What the exercise asks ::
From the line containing "Task: Expand the Testing Tools plus icon" to the last line of the listing, both included, copy every line exactly and drop the pictures.

Data listing ::
BEGIN

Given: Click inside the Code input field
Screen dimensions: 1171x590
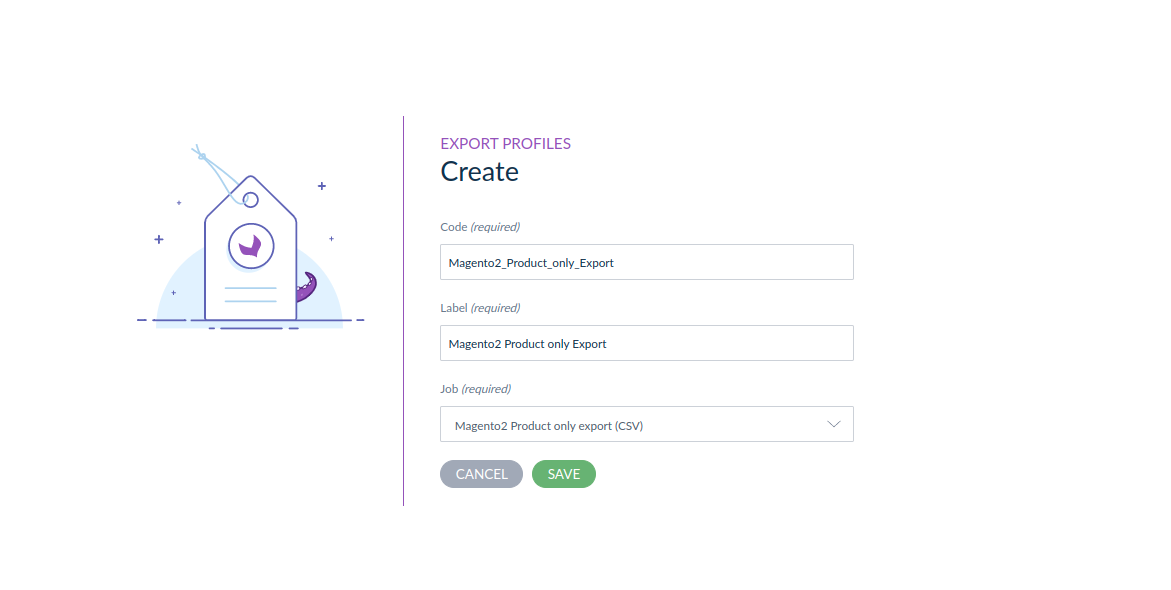Looking at the screenshot, I should [x=646, y=261].
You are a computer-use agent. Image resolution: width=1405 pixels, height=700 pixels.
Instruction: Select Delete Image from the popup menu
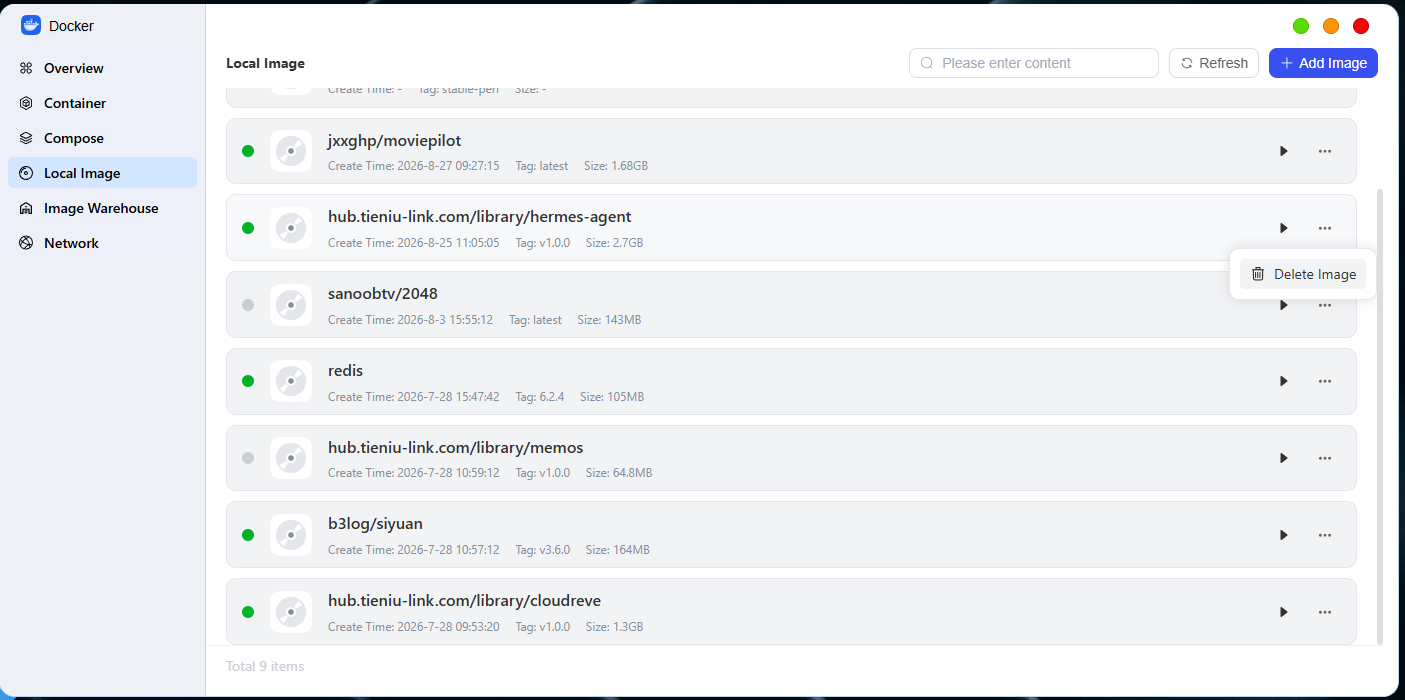tap(1303, 274)
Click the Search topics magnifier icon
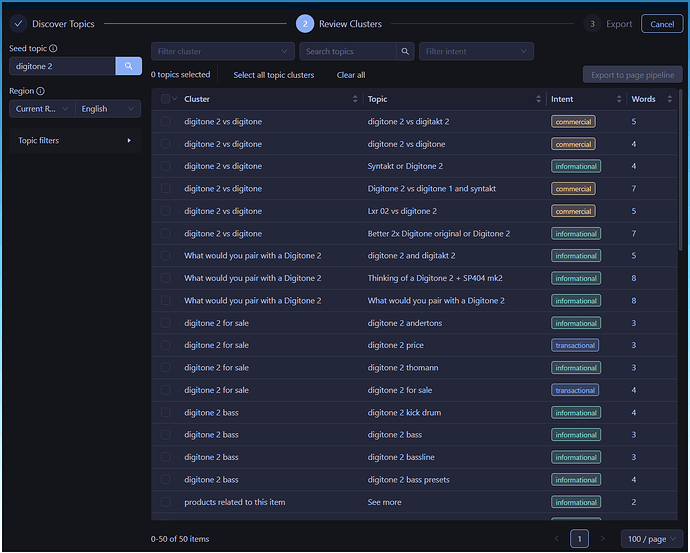Image resolution: width=690 pixels, height=553 pixels. point(405,51)
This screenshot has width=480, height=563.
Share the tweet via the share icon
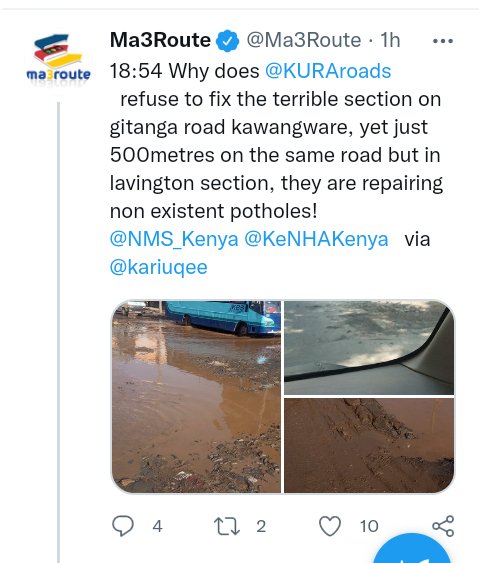(443, 526)
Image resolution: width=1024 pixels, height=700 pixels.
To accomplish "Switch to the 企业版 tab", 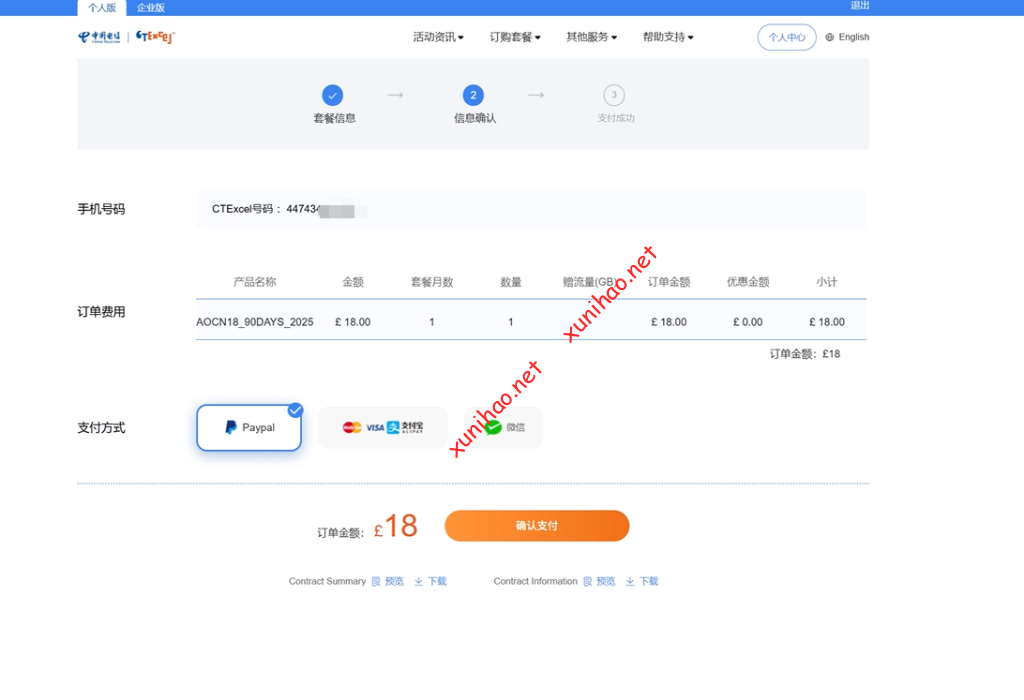I will click(151, 8).
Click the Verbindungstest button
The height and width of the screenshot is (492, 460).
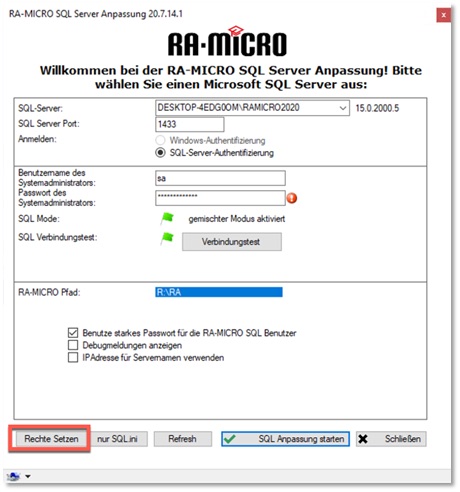[232, 242]
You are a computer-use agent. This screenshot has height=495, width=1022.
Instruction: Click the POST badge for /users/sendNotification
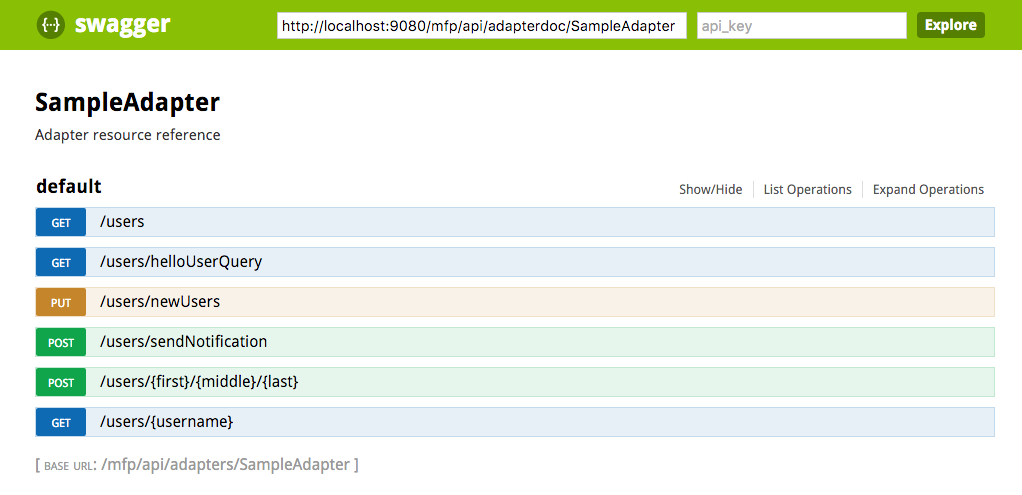pos(61,342)
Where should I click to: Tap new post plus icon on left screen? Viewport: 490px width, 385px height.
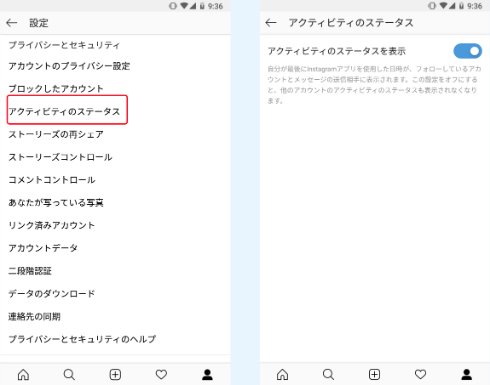point(115,375)
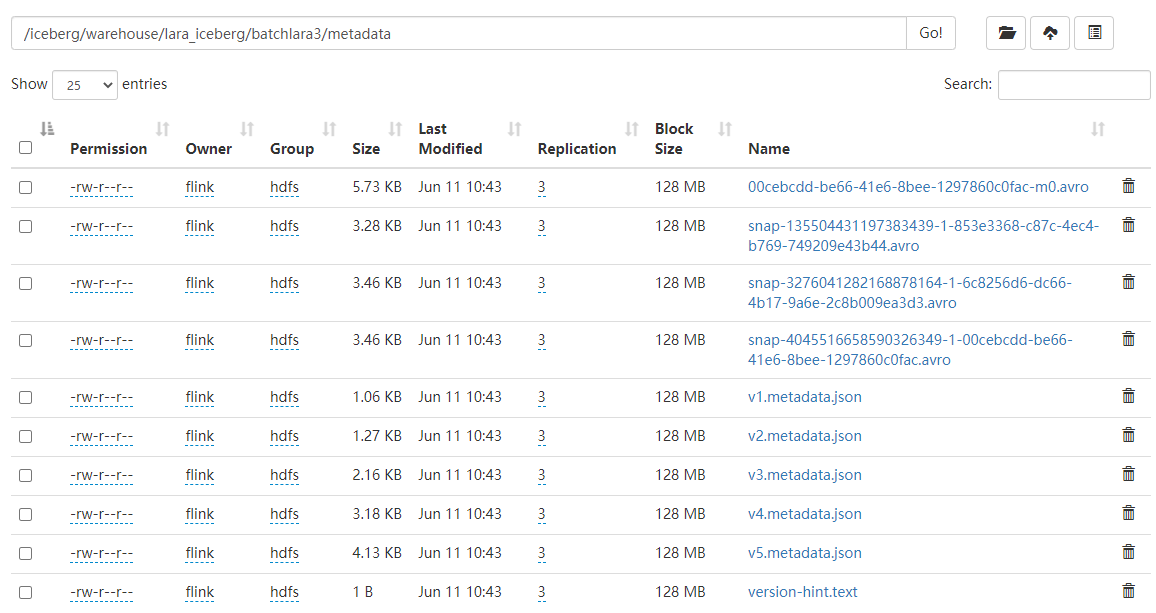Create a new directory using the folder icon

1006,32
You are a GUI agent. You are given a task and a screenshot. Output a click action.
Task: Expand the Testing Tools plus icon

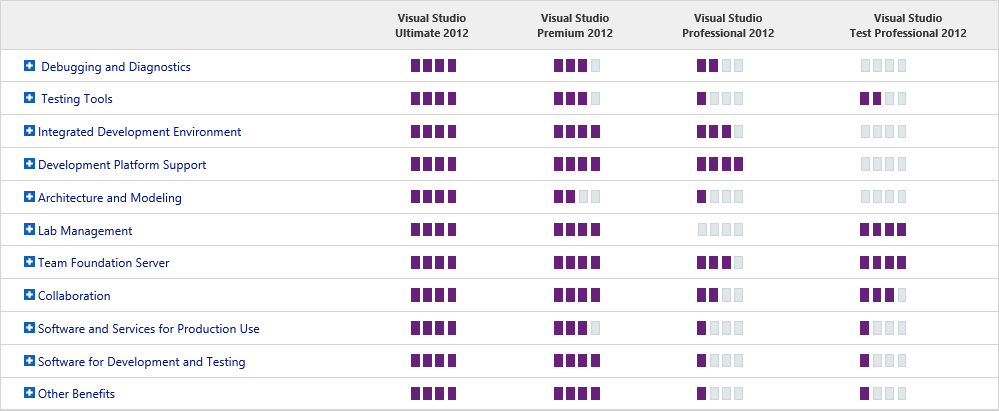click(x=29, y=97)
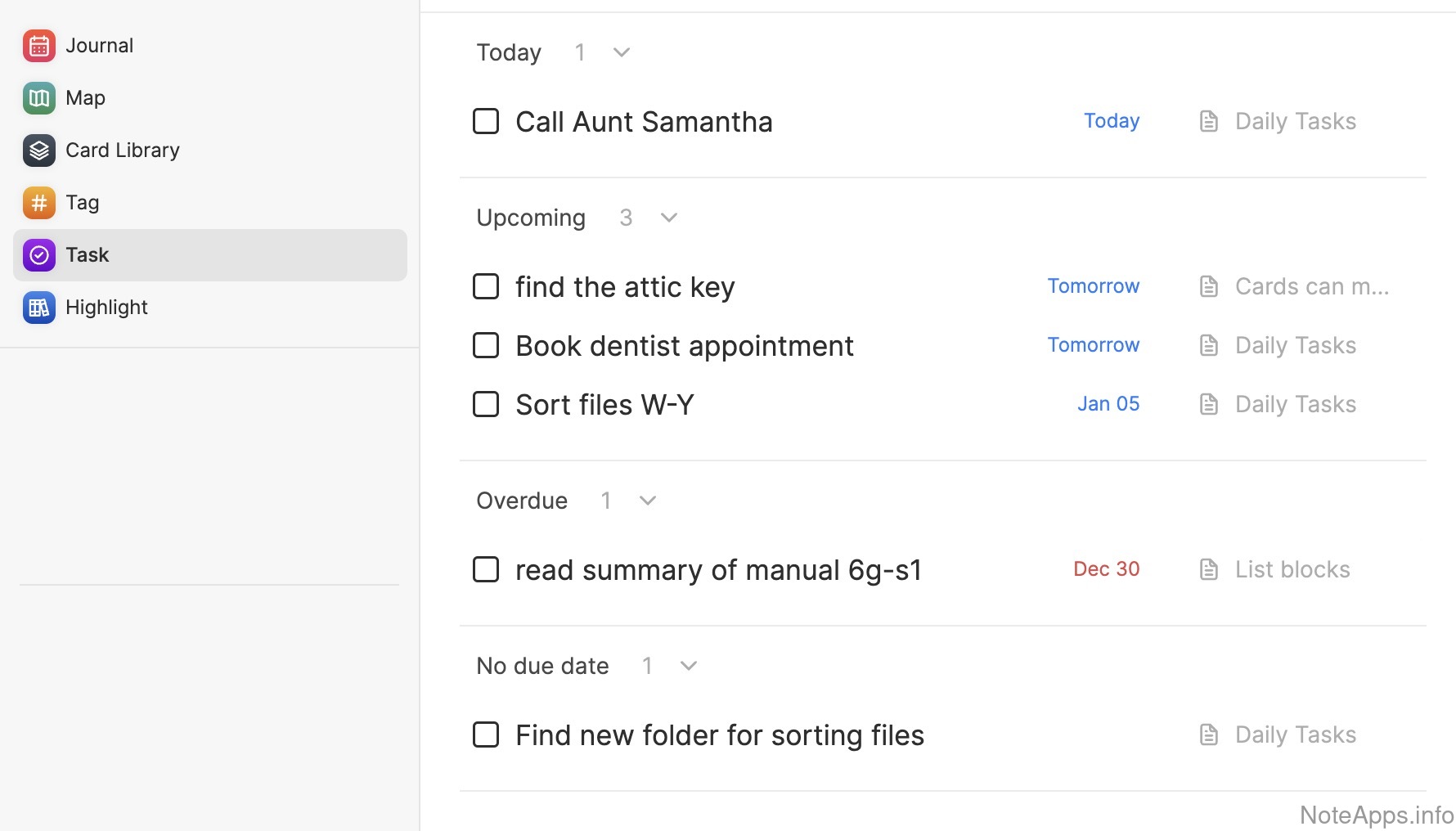Collapse the Today section chevron

(622, 52)
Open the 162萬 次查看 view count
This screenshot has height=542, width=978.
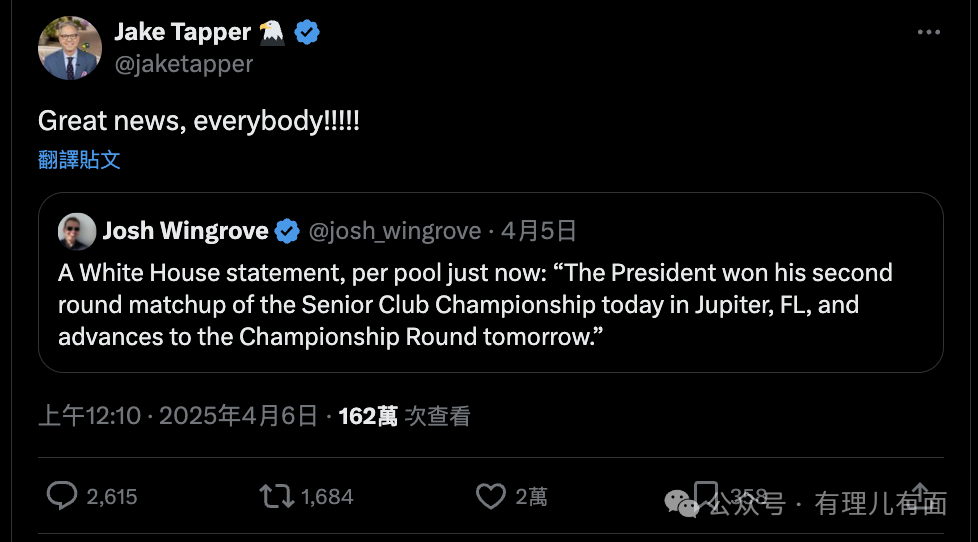point(404,416)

END

Answer space ::
Task: Expand the Testing Tools plus icon

click(x=29, y=97)
Collapse the Today section chevron

(622, 52)
Open the 162萬 次查看 view count
This screenshot has height=542, width=978.
point(404,416)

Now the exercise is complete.